In countless books, it is brought home that it is wrong not to kill - because the victim may tell. Nothing is overlooked in these crime comics, however mean. One book shows how to steal the money box from the blind man who runs the newsstand. Of course, as in the vast majority of criminal acts depicted in comic books, this particular act is successful and not punished....
Often comic books describe real crimes that have been featured in the newspapers. In adapting them for children the following points are stressed: the daring and success of the criminals is exalted; brutal acts are shown in detail; sordid details are emphasized; if there are any sexual episodes they are featured. In 1952 three men escaped from a penitentiary. They stole cars, evaded the police, kidnaped people, held up a bank, and were finally caught in New York where they were living with three girls. A real children's story! In the first picture there is an unmade bed, a half-nude man and a girl. The prison break is described like a heroic feat. The ease with which you can steal cars in the country from a farmer is pointed out to youngsters who do not know that yet. One of the criminals boasts to a little boy that he has killed fifteen or sixteen people, "I lost count."
The girls living with the criminals are featured, two of them hiding behind a shower curtain. There are seventy-six pictures of exploits; in the seventy-seventh picture the police take over with a cheap wisecrack.
All this is only a small sample from my collection and an infinitesimal part of the whole story. Juvenile delinquency is not just a prank nor an "emotional illness." The modern and more serious forms of delinquency involve knowledge of technique. By showing the technique, comic books also suggest the content. The moral lesson is that innocence doesn't pay....
What is the relationship of crime comic books to juvenile delinquency? If they would prevent juvenile delinquency, there would be very little of it left. And if they were the outlet for children's primitive aggressions, this would be a generation of very subdued and controlled children.

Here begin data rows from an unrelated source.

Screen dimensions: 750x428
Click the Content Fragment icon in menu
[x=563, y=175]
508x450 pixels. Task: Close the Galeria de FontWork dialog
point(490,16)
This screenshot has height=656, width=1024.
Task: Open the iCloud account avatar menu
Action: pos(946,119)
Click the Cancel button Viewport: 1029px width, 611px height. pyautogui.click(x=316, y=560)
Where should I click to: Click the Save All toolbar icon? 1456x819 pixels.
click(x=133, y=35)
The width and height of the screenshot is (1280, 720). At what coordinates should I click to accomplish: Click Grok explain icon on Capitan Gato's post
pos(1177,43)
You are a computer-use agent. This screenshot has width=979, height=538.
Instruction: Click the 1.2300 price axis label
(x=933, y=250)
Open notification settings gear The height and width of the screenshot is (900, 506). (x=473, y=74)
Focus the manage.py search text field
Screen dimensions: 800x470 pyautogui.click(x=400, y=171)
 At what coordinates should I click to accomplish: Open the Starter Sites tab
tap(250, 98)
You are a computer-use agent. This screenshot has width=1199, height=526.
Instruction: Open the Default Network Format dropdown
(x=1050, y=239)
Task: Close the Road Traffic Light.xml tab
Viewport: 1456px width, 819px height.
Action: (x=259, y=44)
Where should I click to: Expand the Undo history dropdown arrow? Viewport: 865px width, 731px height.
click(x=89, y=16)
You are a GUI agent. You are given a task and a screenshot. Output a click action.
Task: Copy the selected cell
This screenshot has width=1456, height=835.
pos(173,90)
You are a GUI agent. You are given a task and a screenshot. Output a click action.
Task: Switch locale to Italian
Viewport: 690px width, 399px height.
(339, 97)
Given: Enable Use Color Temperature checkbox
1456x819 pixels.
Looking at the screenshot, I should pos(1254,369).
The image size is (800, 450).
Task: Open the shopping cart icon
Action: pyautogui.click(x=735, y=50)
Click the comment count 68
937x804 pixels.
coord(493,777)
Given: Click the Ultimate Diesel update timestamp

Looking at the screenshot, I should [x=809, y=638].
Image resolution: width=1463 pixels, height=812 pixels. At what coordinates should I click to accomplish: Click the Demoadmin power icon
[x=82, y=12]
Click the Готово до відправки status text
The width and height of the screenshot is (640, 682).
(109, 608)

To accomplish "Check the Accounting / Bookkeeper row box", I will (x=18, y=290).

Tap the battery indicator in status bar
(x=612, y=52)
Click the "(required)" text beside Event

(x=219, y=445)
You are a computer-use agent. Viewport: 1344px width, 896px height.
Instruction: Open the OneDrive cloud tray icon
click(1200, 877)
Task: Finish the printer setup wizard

Our researches have proved that there is a significant correlation between crime-comics reading and the more serious forms of juvenile delinquency. Many children read only few comics, read them for only a short time, read the better type (to the extent that there is a better type) and do not become imbued with the whole crime-comics atmosphere. Those children, on the other hand, who commit the more serious types of delinquency nowadays, read a lot of comic books, go in for the worst type of crime comics, read them for a long time and live in thought in the crime-comics world. The whole publicity-stunt claim that crime comics prevent juvenile delinquency is a hoax. I have not seen a single crime comic book that would have any such effect, nor have I ever seen a child or young adult who felt that he had been prevented from anything wrong by a comic book. Supposing you wanted to prevent promiscuous, illegitimate sexual relations, would you publish millions of books showing in detail where and how the man picks up the girl, where they go, the details of their relationships in bed and then how the next morning somebody breaks into their room and tosses them out of bed? A comic-book defender would say this teaches that "Sex does not pay.
The role of comic books in delinquency is not the whole nor by any means the worst harm they do to children. It is just one part of it. Many children who never become delinquent or conspicuously disturbed have been adversely affected by them. Pouring sordid stories into the minds of children is not the same as pouring water over a duck's back. One would think that this would be the most elementary lesson in child guidance. But child experts have overlooked this for years without really studying children's comic-book reading.